2. Privates Bestandsverzeichnis
a) Grundsätzliches
Rz. 24
Eine bestimmte Form ist für das Nachlassverzeichnis i.S.d. Abs. 1 S. 1 nicht vorgeschrieben. Da es aber dem Pflichtteilsberechtigten als Grundlage für die Berechnung des Pflichtteilsanspruchs dienen soll (insoweit unterscheidet es sich vom Nachlassinventar, das in erster Linie dazu dient, Nachlassgläubigern die günstigste Vollstreckungsmöglichkeit aufzuzeigen), muss es alle tatsächlich vorhandenen und – soweit das Auskunftsverlangen sich auch auf diese bezog – die fiktiven Nachlassgegenstände und Schulden einzeln und übersichtlich ausweisen. Wenn seit dem Erbfall schon einige Zeit vergangen ist und die Nachlassgegenstände bereits im Wesentlichen veräußert oder unter den Erben aufgeteilt wurden, steht dies dem Auskunftsanspruch nicht entgegen.

▶ **Verständnis prüfen**:
1) Nennen Sie alle Abkürzungen, die im Textabschnitt vorkommen.
2) Wozu dient laut Textabschnitt das Nachlassinventar in erster Linie?
Die Datensätze stehen in keinem Zusammenhang mit dem Textabschnitt.

▶ **Auszüge aus Datensätzen**:
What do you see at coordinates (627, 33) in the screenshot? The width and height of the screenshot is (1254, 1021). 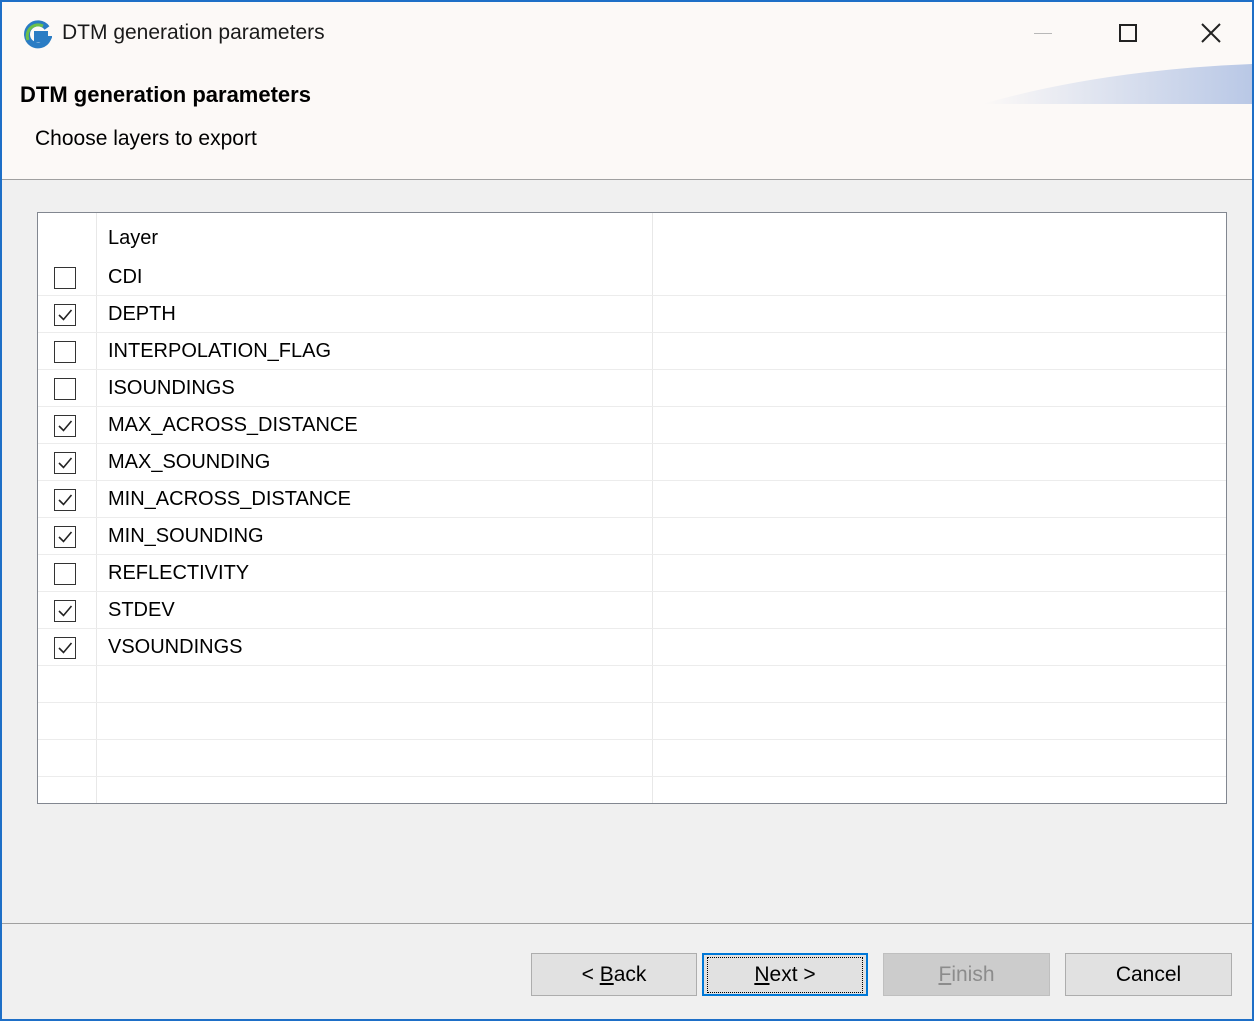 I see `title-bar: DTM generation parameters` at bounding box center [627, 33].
* * *
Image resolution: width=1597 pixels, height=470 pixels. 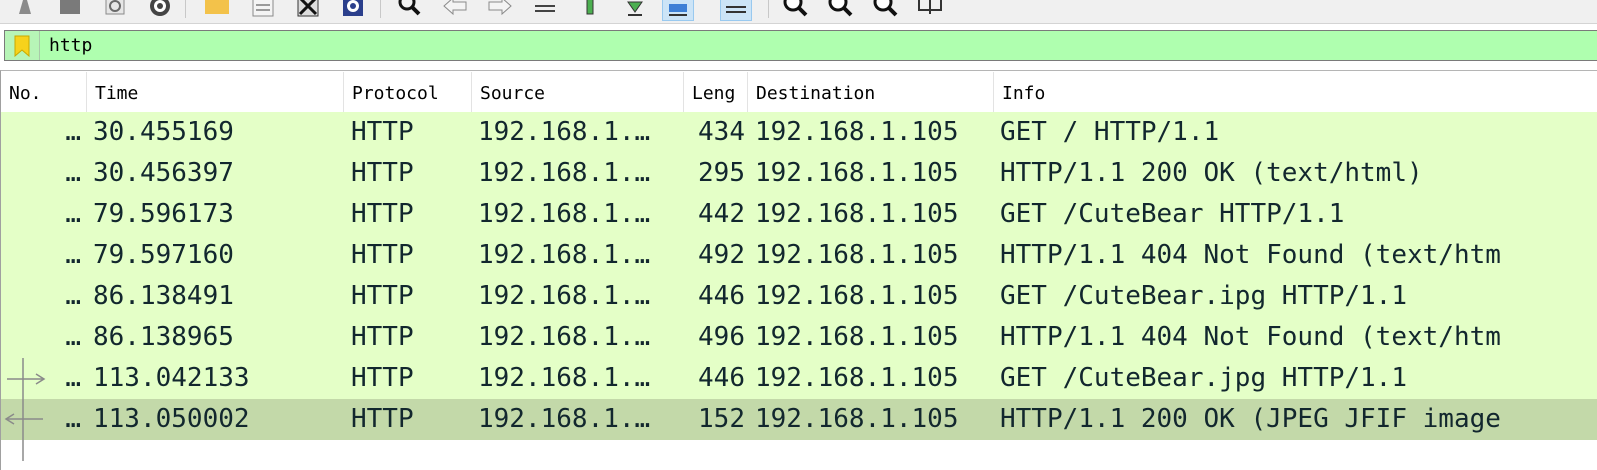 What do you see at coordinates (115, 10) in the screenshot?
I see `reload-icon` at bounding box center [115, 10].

▶ **Lösungen**:
1) Rz., i.S.d., Abs., S.

2) Es soll Nachlassgläubigern die günstigste Vollstreckungsmöglichkeit aufzeigen.